Saved data entries
**********
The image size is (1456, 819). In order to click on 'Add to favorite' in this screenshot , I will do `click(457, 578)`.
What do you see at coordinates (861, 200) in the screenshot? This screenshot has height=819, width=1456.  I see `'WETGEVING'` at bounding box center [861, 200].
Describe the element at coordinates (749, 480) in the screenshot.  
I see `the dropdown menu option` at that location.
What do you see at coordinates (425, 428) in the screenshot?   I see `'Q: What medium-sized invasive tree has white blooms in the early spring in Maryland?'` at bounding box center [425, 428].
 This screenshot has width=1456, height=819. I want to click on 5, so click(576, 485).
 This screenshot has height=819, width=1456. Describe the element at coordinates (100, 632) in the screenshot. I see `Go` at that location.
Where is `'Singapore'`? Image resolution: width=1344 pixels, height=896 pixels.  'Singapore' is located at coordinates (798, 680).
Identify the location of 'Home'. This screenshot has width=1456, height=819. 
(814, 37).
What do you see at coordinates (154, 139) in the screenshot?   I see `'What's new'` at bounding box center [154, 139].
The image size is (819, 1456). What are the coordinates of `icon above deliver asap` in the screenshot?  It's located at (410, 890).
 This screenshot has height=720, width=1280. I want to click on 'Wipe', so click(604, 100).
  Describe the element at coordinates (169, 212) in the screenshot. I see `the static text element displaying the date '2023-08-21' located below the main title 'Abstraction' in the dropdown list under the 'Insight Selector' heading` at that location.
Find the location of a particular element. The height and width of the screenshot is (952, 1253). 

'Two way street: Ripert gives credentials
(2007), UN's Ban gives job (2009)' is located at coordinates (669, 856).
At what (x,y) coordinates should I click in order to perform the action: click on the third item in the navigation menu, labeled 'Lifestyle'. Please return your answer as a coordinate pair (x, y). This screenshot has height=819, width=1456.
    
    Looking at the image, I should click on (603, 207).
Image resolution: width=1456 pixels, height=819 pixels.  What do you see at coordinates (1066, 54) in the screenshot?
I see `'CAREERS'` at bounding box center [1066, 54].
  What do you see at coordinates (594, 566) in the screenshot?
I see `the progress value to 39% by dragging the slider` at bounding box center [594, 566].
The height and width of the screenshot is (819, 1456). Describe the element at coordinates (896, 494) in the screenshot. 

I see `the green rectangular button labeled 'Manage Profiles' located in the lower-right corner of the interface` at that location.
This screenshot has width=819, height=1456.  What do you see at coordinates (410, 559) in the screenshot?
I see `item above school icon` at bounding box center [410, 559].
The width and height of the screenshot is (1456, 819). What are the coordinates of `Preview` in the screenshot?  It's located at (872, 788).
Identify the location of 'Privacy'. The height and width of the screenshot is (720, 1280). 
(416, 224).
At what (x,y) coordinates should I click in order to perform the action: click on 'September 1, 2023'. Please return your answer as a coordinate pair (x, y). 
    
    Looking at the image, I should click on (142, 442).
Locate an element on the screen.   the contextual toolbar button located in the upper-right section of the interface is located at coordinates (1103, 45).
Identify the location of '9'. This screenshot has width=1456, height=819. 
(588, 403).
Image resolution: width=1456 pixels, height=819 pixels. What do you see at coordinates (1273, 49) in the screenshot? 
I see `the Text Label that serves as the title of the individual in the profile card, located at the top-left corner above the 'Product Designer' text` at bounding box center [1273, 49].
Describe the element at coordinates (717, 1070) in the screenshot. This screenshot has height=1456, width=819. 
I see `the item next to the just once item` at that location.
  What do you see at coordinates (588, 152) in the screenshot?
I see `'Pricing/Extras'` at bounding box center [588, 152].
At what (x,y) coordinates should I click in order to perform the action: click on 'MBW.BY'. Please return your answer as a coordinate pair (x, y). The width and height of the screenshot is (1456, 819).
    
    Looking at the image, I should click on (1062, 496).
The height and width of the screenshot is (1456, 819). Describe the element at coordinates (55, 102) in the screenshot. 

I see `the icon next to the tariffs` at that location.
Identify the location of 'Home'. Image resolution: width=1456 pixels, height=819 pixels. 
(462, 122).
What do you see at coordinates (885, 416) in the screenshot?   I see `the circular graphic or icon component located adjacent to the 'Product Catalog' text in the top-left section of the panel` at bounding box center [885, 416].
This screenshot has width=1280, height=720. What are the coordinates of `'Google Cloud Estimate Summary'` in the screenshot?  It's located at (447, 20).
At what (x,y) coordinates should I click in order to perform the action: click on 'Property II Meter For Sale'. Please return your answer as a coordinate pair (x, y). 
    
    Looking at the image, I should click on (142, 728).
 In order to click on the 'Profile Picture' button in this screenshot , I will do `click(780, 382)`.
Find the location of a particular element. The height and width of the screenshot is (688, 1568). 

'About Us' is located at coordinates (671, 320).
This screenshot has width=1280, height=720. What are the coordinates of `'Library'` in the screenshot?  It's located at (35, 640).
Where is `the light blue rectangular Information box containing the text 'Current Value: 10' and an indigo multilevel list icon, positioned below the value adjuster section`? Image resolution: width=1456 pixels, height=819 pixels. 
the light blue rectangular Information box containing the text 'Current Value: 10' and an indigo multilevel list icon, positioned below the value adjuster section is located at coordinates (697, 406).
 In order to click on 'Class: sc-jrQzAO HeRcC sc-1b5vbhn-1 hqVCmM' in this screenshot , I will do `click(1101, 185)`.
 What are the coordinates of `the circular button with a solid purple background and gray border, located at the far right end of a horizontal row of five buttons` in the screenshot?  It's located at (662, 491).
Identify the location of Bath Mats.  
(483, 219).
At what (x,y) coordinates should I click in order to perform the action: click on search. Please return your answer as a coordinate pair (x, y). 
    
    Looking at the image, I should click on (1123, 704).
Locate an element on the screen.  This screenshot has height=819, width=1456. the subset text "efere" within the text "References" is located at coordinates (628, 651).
**********
◆ EXERCISE REQUIREMENTS
Please lay out the entries from the line with "Image resolution: width=1456 pixels, height=819 pixels. What" up to and including the line with "icon next to" as a numbered list, leaving out any blank lines.

◆ EXERCISE SOLUTION
1. Image resolution: width=1456 pixels, height=819 pixels. What do you see at coordinates (1273, 49) in the screenshot? 
2. I see `the Text Label that serves as the title of the individual in the profile card, located at the top-left corner above the 'Product Designer' text` at bounding box center [1273, 49].
3. Describe the element at coordinates (717, 1070) in the screenshot. This screenshot has height=1456, width=819. 
4. I see `the item next to the just once item` at that location.
5.   What do you see at coordinates (588, 152) in the screenshot?
6. I see `'Pricing/Extras'` at bounding box center [588, 152].
7. At what (x,y) coordinates should I click in order to perform the action: click on 'MBW.BY'. Please return your answer as a coordinate pair (x, y). The width and height of the screenshot is (1456, 819).
8.     Looking at the image, I should click on (1062, 496).
9. The height and width of the screenshot is (1456, 819). Describe the element at coordinates (55, 102) in the screenshot. 
10. I see `the icon next to the tariffs` at that location.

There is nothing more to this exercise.